For France, it is an
opportunity to engage more muscularly in a largely French-speaking region that
it has long considered in its sphere of interest. Italy can assert its
traditional role in Libya and work toward the greater diplomatic role it
aspires to in the region.
Some experts argue,
however, that it all sounds a little too convenient, and overlooks a sackful of
risks that are likely to make any Mediterranean Union far less a marriage
between Europe and its southern neighbors and more like a very adult, long-term
understanding. Most doubtful are Mr. Sarkozy’s hopes for Turkey.
He opposes Turkey’s
efforts to join the European Union and hopes it would settle instead for
membership, and a major role, in a Mediterranean Union. That is unlikely, and
raises the question of whether a Mediterranean Union could be credible without
Turkey (remember, Troy is there).
“It’s a non-starter for
Turkey,” said Sinan Ulgen, a former Turkish diplomat and head of EDAM, a
political research institute based in Istanbul. “Turkey believes that it has
embarked on a very determined path which would take her toward full membership”

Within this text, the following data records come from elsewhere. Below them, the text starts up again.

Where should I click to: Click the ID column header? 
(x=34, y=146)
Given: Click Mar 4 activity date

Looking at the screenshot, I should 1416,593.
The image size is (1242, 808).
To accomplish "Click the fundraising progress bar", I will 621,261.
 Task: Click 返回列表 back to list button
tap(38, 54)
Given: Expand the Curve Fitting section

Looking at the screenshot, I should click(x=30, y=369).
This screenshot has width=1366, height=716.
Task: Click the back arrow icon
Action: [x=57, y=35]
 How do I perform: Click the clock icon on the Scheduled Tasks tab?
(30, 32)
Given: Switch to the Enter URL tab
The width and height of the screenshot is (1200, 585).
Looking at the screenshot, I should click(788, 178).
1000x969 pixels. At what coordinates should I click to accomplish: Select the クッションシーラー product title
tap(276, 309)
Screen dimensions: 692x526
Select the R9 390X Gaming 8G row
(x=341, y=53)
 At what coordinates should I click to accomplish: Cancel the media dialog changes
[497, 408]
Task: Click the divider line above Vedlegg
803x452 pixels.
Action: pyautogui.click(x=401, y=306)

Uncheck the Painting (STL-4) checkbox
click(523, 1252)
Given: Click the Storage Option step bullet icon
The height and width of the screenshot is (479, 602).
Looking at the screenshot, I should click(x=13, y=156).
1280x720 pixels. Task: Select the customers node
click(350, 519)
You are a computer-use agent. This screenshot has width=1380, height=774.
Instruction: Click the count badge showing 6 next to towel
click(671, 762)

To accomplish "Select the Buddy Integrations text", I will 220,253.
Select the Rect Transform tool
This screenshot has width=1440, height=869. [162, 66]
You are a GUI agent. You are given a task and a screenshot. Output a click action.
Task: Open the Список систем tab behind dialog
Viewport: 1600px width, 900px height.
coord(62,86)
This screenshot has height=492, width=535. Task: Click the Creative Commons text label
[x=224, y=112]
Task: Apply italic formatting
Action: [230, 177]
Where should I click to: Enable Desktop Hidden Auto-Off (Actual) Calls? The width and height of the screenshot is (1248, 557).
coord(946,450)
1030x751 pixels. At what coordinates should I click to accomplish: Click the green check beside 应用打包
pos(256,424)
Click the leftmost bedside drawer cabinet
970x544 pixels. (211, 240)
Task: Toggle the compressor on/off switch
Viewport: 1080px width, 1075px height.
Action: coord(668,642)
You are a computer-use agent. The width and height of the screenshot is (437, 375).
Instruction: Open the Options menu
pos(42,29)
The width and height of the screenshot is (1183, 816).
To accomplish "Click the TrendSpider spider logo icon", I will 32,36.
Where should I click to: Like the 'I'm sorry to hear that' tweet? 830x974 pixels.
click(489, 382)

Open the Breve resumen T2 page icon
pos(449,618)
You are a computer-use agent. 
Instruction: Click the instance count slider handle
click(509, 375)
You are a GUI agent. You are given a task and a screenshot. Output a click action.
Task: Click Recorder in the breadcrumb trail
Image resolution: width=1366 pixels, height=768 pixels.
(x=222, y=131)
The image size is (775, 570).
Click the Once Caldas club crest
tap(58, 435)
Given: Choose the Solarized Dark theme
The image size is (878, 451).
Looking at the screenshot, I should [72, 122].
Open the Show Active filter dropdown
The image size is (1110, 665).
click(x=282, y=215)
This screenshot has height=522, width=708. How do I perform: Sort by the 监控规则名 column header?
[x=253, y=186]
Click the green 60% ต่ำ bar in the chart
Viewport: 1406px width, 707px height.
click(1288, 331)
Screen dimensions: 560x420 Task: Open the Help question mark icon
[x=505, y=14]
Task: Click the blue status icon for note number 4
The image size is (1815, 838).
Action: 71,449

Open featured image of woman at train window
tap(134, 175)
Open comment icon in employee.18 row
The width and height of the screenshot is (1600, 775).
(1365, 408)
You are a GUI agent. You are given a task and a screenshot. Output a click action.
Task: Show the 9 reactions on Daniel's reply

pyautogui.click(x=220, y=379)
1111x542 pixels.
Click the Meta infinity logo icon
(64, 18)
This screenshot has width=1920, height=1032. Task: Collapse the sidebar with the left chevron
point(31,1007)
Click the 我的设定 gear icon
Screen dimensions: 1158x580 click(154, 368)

in the E.U., not some second-tier grouping.
“How are you going to
develop this political body in a region where political developments — the state’s
respect for fundamental rights, democratic freedoms — are so different across
the board?” Mr. Ulgen asked.
Then there is debate over
whether investment like that envisioned by European nations really would raise
living standards in northern Africa. Many experts argue that oil and gas
development has a particularly bad track record in closing the gap between rich
and poor.
Erik Jones, professor of
European studies at the Johns Hopkins School of Advanced International Studies
in Bologna, said, “It’s like Nigeria,” which has by far Africa’s largest oil
reserves. “If Sarkozy’s arguments were right, we would see many fewer Nigerian
immigrants coming to Europe, and we see exactly the opposite,” he noted.
Mr. Jones said he did not
dispute the notion that investment could raise living standards, but only if it
creates wealth beyond the elite. In the same way, Mr. Ulgen said that Turkey
would not rule out a role in some Mediterranean body, but not at the cost of
full E.U. membership.
In other words, maybe the
way to bring a Mediterranean Union into being would be to make it a prelude,
not an alternative, to joining the European Union.
But, of course, that would
mean rethinking what it means to be part of Europe.